A (fast) Khmer word segmentation toolkit.
- A single python file
- Using
pycrfsuite
only - Include Khmer normalize
- CLI Supoprt
- Multiprocess support
pip install khmercut
from khmercut import tokenize
tokenize("ឃាត់ខ្លួនជនសង្ស័យ០៤នាក់ ករណីលួចខ្សែភ្លើង នៅស្រុកព្រៃនប់")

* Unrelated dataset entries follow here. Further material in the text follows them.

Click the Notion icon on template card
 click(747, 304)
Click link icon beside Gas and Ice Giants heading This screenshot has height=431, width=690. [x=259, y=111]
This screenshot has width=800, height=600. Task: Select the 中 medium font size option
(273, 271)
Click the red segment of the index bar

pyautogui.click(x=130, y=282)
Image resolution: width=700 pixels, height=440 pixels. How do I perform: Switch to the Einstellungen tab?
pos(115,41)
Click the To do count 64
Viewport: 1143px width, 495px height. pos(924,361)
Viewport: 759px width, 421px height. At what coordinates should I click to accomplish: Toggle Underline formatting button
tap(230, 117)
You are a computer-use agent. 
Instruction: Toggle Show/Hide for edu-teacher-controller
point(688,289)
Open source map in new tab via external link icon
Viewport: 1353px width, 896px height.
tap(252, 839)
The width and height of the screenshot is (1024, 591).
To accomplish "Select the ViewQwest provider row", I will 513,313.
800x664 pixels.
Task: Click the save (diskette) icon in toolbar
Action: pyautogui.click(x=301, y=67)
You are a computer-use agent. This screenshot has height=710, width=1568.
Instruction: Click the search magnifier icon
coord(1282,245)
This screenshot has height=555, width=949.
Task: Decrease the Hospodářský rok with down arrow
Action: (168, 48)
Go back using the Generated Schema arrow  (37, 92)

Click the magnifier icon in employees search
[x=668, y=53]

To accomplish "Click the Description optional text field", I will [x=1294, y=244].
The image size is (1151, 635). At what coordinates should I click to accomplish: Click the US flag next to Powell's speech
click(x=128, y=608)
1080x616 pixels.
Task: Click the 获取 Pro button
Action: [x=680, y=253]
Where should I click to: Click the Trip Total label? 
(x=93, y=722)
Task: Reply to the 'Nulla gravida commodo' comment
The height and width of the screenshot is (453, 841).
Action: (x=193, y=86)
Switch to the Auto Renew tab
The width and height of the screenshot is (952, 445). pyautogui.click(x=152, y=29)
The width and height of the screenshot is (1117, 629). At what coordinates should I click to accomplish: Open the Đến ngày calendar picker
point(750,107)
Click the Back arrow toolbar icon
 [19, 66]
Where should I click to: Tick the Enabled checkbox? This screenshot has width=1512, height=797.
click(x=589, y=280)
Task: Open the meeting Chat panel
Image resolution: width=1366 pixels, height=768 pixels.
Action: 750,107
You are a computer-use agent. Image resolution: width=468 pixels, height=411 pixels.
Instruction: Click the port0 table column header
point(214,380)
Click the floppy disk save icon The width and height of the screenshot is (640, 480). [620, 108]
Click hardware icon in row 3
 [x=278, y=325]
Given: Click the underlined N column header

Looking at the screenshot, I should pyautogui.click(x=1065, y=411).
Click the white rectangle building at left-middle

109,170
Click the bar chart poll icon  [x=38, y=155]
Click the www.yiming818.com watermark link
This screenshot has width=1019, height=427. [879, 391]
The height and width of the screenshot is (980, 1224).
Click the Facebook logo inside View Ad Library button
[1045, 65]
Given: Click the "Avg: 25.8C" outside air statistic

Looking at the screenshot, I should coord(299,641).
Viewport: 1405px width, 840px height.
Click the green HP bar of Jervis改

# => ['ឃាត់ខ្លួន', 'ជនសង្ស័យ', '០៤', 'នាក់', ' ', 'ករណី', 'លួច', 'ខ្សែភ្លើង', ' ', 'នៅ', 'ស្រុក', 'ព្រៃនប់']
e.g.
khmercut large_km.txt --jobs 20 --normalize -d out/ -s "|"
Available options
usage: khmercut [-h] [-d DIRECTORY] [-s SEPARATOR] [-j JOBS] [-q] [-n] files [files ...]
A fast Khmer word segmentation toolkit.
positional arguments:
files Path to text files
optional arguments:
-h, --help show this help message and exit
-d DIRECTORY, --directory DIRECTORY
Output folder
-s SEPARATOR, --separator SEPARATOR
Specify token separator
-j JOBS, --jobs JOBS Number of processors
-q, --quiet Disable progress output
-n, --normalize Normalize input text before processing